OML AO 5633
August 10, 2020
The staff of the Committee on Open Government is authorized to issue advisory opinions. The ensuing staff advisory opinion is based solely upon the information presented in your correspondence, except as otherwise indicated.
To Whom it May Concern:
The fundamental premise of the Open Meetings Law is that any person who is interested in the deliberations of a public body may be present to view and listen to such deliberations as they occur. In March, in recognition of the declared disaster emergency associated with the spread of COVID-19, the disease caused by the novel coronavirus, Governor Andrew M. Cuomo issued an executive order permitting public bodies to meet virtually to prevent the spread of the virus, as long as members of the public who wished to listen in and view the proceedings could do so contemporaneously with the holding of the meeting.

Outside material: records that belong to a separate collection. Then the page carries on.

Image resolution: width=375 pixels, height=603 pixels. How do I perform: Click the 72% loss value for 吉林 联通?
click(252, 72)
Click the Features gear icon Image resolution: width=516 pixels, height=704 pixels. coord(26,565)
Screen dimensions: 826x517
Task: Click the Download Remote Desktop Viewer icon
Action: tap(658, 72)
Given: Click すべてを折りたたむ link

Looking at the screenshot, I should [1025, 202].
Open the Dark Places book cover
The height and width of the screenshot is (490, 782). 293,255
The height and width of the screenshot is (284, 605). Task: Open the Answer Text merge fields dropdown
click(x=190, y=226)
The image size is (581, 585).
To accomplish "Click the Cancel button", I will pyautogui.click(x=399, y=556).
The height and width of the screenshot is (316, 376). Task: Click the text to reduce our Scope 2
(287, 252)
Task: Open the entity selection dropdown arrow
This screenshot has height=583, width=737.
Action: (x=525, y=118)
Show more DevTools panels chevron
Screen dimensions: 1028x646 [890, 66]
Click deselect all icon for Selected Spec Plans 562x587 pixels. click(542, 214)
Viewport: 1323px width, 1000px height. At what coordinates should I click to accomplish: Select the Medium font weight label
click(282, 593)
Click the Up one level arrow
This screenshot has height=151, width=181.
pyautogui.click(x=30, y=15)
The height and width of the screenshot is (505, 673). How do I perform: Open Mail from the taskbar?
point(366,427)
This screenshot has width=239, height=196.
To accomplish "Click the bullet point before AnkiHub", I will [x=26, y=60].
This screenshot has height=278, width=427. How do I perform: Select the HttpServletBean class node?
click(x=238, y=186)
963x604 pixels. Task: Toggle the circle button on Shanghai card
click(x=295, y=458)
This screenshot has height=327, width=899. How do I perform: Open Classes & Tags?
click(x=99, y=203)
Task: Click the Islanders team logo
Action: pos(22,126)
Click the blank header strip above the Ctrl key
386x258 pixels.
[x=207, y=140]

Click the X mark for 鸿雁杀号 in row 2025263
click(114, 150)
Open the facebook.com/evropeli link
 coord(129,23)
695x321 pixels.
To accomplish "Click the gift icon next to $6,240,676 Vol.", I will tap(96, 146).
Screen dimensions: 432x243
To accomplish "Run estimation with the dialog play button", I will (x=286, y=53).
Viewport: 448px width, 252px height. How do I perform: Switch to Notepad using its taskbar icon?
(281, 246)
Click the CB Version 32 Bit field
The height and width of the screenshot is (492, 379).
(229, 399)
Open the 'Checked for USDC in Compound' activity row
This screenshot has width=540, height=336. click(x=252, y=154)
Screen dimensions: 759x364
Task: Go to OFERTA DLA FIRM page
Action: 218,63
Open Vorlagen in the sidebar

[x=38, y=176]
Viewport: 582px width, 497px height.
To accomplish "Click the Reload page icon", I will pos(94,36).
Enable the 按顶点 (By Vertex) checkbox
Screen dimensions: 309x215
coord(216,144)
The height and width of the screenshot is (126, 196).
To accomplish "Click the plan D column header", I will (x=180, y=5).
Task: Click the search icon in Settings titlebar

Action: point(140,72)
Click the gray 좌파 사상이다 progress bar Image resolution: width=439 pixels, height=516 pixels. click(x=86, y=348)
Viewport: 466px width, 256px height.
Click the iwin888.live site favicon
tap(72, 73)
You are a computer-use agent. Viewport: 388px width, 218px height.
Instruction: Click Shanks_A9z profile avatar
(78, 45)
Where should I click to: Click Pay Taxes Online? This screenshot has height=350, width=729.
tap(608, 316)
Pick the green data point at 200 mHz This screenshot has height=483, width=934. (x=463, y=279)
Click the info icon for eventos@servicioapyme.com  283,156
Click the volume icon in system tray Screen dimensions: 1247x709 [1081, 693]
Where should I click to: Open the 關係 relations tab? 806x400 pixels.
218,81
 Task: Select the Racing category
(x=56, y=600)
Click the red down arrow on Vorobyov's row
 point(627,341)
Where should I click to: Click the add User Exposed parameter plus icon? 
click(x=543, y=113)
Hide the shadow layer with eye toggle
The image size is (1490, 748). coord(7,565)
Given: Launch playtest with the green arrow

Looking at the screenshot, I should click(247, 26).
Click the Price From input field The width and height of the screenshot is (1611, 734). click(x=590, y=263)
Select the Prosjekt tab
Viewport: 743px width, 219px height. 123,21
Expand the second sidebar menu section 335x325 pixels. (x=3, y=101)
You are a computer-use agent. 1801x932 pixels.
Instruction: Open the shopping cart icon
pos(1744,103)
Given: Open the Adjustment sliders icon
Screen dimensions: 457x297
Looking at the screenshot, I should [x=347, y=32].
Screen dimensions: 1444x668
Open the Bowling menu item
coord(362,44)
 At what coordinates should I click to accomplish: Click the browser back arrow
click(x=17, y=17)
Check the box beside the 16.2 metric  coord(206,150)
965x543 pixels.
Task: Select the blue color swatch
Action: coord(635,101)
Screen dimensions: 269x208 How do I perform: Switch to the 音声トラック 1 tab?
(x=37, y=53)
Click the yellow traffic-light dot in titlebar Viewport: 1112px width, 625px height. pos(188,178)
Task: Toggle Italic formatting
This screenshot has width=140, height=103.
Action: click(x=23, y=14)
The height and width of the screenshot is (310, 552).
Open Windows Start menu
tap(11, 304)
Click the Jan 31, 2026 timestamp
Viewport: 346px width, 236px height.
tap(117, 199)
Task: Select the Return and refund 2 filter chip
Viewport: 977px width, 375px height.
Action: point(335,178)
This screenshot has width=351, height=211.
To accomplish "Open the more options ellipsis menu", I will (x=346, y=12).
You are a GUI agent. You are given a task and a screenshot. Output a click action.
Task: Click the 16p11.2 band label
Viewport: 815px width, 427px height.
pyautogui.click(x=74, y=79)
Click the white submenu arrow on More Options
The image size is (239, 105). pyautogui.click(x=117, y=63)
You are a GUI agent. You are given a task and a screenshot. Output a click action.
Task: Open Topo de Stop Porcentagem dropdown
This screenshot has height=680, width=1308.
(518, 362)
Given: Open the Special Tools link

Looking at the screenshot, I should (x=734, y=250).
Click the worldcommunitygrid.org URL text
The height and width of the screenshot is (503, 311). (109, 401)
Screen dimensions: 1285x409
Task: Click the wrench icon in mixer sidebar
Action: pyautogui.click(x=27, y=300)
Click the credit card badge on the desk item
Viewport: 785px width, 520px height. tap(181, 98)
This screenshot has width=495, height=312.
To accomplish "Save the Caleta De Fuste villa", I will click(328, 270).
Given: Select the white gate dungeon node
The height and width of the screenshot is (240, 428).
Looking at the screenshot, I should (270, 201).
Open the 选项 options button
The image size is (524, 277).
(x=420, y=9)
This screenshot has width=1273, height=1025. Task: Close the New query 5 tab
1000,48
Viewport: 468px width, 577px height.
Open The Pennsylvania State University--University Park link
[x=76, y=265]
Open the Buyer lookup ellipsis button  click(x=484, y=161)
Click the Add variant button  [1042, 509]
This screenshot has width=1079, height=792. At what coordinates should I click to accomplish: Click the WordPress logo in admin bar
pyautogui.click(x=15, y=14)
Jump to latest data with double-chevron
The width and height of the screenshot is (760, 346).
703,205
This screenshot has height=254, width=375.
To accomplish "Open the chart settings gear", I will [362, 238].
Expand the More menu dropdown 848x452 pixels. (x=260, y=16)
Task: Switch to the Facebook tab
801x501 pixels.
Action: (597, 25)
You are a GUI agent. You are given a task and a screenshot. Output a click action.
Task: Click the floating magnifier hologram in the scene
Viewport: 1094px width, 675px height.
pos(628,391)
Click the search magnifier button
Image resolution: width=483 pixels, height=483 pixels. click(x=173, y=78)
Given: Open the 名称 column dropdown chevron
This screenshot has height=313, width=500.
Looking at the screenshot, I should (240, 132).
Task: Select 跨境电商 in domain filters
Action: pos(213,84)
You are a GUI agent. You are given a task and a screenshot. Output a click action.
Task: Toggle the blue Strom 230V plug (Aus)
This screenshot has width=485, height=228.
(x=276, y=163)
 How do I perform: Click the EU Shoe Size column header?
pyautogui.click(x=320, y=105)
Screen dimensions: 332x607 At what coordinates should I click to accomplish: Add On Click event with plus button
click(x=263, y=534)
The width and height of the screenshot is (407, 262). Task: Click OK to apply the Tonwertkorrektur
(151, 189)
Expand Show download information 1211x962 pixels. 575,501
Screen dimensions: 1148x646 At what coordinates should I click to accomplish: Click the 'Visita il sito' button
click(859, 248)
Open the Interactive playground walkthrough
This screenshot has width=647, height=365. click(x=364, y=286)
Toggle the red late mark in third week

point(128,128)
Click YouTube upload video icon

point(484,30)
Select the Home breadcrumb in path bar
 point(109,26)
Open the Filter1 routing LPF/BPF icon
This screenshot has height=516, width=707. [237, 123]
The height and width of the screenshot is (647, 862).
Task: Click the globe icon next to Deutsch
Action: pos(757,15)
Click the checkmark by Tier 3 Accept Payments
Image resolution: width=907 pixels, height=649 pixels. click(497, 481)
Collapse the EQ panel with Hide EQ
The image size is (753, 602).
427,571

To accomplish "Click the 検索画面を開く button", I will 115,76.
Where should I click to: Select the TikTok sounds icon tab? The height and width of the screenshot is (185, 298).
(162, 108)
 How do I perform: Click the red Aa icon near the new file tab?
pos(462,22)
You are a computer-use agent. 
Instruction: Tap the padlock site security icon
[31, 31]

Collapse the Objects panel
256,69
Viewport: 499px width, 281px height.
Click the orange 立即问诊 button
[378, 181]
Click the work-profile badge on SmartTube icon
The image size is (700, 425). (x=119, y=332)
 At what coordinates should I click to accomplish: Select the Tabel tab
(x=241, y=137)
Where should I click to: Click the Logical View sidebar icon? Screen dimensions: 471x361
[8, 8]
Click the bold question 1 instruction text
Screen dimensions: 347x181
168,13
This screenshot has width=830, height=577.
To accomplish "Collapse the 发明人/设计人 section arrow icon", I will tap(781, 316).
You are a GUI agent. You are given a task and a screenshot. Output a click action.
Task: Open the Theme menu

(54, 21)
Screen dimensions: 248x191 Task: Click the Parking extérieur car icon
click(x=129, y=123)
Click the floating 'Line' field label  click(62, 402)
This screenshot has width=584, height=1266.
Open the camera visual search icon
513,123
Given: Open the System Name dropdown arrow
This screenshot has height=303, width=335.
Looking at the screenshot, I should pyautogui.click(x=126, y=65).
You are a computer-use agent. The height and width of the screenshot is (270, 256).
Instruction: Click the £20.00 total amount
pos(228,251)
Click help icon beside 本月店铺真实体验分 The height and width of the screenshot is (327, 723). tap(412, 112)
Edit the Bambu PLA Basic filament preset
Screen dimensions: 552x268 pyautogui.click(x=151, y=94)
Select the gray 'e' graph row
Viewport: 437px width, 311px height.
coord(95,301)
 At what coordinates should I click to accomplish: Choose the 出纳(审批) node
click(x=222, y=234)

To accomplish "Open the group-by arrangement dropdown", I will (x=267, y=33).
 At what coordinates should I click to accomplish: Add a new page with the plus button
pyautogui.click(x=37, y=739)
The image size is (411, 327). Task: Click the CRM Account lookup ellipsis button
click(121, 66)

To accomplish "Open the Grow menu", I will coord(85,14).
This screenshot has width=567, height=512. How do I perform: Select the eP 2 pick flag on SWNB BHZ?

The Governor’s Order provides:
Suspension of law allowing the attendance of meetings telephonically or other similar service:
Article 7 of the Public Officers Law, to the extent necessary to permit any public body to meet and take such actions authorized by the law without permitting in public in-person access to meetings and authorizing such meetings to be held remotely by conference call or similar service, provided that the public has the ability to view or listen to such proceeding and that such meetings are recorded and later transcribed.
That executive order, called EO 202.1, has been extended multiple times and is currently in effect through September 4, 2020 (EO 202.55).
On April 15, 2020, the Governor issued another executive order concerning gatherings of people in public places, which provided:
Effective at 8 p.m. on Friday, April 17, 2020 any individual who is over age two and able to medically tolerate a face-covering shall be required to cover their nose and mouth with a mask or cloth face-covering when in a public place and unable to maintain, or when not maintaining, social distance.
executive order also has been extended multiple times and is currently in
effect through September 4, 2020 (EO 202.55).
Some public bodies may be ready to re-commence essential meetings “in person.” However, such meetings must comply not only with the requirements of the Open Meetings Law but also with the Governor’s executive orders and other guidance concerning limitations on physical gatherings. Accordingly, any meeting of a public body covered by the provisions of the Open Meetings Law must permit any member of the public who wishes to attend in person to attend but must also comply with EO 202.17, as amended, and any guidance or regulation promulgated by the Governor’s administration or the New York State Department of Health.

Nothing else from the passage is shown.